The Kingdom of God started off small, hidden, and all but invisible. It was not established using obvious preexisting foundations. Rather than choosing primarily the well educated or the powerful Jesus instead chose ordinary women and men to be his followers. The Twelve Apostles who would become the pillars of a new and spiritual Israel didn't get the job because of their resumes or their curriculum vitae. It wasn't on the basis of prior experience or existing skillsets that they were chosen.
For consider your calling, brothers: not many of you were wise according to worldly standards, not many were powerful, not many were of noble birth. But God chose what is foolish in the world to shame the wise; God chose what is weak in the world to shame the strong; God chose what is low and despised in the world, even things that are not, to bring to nothing things that are (see First Corinthians 1:26-28).
The Kingdom was the realization of the great reversal about which Mary sang in her Magnificat, in which God, "has brought down the mighty from their thrones and exalted those of humble estate" (see Luke 1:52). It was already the incipient stage of a new world in which the one who "exalts himself will be humbled, and whoever humbles himself will be exalted" (see Matthew 23:12). In such a world it would be evident that all praise and all thanksgiving belonged to God alone.
Again he said, “To what shall I compare the Kingdom of God?
It is like yeast that a woman took
and mixed in with three measures of wheat flour
until the whole batch of dough was leavened.”
The Kingdom of God definitely plays by its own rules, where success is not predicated on strength. But it might seem like this would only be true within its own limited sphere, as though this were fine for the specifically religious, but not applicable to other parts of society. And yet the influence of the Kingdom of God on the world around it also works differently than one would expect. Its influence on the society around it is not based on size, power, or prestige. It may often not even be evident to the world that the influence is in play. More frequently it seems that the rising effect of the leaven is misattributed to society itself. But the more the Christian element is isolated and prevented from interacting and exerting this effect the more society will first flatten, and eventually fall apart. We tend to take for granted the importance of Christendom for good aspects of the modernity that supplanted it. But much of what is good in our world is actually derived from the parts of Christendom from which the modern world has not yet realized the need to extricate itself.

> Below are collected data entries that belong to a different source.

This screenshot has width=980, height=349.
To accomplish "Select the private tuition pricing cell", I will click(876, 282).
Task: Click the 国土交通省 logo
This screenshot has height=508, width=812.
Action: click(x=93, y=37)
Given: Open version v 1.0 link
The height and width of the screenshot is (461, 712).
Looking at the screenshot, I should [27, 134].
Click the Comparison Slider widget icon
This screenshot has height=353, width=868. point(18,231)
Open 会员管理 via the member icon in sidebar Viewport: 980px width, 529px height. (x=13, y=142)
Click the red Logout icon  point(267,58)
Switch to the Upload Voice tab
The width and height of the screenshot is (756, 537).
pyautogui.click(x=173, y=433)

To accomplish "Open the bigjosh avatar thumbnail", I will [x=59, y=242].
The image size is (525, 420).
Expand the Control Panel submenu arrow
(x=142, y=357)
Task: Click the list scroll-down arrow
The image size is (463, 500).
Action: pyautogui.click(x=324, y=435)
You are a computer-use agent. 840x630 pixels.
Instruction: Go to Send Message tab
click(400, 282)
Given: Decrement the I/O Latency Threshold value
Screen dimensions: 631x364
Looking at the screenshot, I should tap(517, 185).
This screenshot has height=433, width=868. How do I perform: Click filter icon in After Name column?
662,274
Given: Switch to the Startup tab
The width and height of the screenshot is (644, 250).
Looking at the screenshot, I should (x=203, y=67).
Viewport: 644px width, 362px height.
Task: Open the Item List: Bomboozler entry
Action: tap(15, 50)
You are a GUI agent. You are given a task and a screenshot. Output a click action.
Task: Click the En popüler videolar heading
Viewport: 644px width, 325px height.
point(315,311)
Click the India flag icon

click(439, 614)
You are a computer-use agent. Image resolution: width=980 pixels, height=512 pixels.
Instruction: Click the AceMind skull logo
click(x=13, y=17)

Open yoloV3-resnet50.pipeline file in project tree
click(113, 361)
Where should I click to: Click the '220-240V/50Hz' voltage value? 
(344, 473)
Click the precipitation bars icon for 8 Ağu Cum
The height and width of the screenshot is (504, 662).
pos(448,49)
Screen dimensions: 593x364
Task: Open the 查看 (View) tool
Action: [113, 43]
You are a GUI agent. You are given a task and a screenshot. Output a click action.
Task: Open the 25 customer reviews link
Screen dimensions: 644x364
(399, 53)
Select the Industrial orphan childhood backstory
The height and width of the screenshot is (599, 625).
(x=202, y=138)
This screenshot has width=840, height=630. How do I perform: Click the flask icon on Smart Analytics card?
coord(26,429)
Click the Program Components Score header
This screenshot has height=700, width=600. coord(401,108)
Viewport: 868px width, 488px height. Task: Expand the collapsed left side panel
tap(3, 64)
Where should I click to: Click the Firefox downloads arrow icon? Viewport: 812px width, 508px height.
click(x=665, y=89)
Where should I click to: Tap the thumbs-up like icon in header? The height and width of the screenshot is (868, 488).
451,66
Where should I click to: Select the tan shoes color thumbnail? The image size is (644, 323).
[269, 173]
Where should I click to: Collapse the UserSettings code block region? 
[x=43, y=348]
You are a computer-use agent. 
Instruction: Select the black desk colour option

Because the Kingdom of God works in small and hidden ways we should not fear when the world seems large and the Church seems hopelessly outmatched. Further, we should not worry that our own weaknesses might disqualify us from having a role to play. For God does not generally call the qualified but rather qualifies the called. And if our attempts at contributing to growth seem trivial and ineffective we should not fear. It is likely that we are just not in a position to see the results at present. The Kingdom gives us cause to hope even when things look hopeless and to help even when we seem to have nothing to give.